◆ EXERCISE INSTRUCTIONS:
All of the records must be restated exactly, with every line complete.

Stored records
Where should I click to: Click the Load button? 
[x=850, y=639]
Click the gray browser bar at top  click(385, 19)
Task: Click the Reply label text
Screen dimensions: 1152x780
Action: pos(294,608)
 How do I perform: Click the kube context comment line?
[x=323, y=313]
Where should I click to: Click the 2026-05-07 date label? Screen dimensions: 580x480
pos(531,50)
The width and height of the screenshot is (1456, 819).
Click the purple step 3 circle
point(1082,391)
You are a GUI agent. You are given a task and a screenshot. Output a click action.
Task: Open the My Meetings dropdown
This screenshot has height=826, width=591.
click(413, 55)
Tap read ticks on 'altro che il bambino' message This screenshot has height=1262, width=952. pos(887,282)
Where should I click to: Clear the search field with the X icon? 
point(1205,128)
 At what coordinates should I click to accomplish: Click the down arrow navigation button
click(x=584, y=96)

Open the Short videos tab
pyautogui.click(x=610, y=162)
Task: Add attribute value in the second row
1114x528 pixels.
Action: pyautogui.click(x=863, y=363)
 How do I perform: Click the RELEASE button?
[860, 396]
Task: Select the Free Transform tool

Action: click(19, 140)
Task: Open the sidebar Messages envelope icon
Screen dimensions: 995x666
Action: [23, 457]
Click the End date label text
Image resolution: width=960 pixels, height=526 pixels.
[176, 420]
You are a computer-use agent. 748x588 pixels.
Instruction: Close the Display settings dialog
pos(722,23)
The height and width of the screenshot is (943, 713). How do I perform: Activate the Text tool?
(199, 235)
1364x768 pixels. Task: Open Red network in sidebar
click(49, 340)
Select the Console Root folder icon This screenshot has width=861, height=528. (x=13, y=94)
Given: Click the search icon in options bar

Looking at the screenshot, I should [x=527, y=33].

◆ RESULT OF THE TASK:
Where should I click to: Click the Load button? 
[x=850, y=639]
Click the gray browser bar at top  click(385, 19)
Task: Click the Reply label text
Screen dimensions: 1152x780
Action: pos(294,608)
 How do I perform: Click the kube context comment line?
[x=323, y=313]
Where should I click to: Click the 2026-05-07 date label? Screen dimensions: 580x480
pos(531,50)
The width and height of the screenshot is (1456, 819).
Click the purple step 3 circle
point(1082,391)
You are a GUI agent. You are given a task and a screenshot. Output a click action.
Task: Open the My Meetings dropdown
This screenshot has height=826, width=591.
click(413, 55)
Tap read ticks on 'altro che il bambino' message This screenshot has height=1262, width=952. pos(887,282)
Where should I click to: Clear the search field with the X icon? 
point(1205,128)
 At what coordinates should I click to accomplish: Click the down arrow navigation button
click(x=584, y=96)

Open the Short videos tab
pyautogui.click(x=610, y=162)
Task: Add attribute value in the second row
1114x528 pixels.
Action: pyautogui.click(x=863, y=363)
 How do I perform: Click the RELEASE button?
[860, 396]
Task: Select the Free Transform tool

Action: click(19, 140)
Task: Open the sidebar Messages envelope icon
Screen dimensions: 995x666
Action: [23, 457]
Click the End date label text
Image resolution: width=960 pixels, height=526 pixels.
[176, 420]
You are a computer-use agent. 748x588 pixels.
Instruction: Close the Display settings dialog
pos(722,23)
The height and width of the screenshot is (943, 713). How do I perform: Activate the Text tool?
(199, 235)
1364x768 pixels. Task: Open Red network in sidebar
click(49, 340)
Select the Console Root folder icon This screenshot has width=861, height=528. (x=13, y=94)
Given: Click the search icon in options bar

Looking at the screenshot, I should [x=527, y=33].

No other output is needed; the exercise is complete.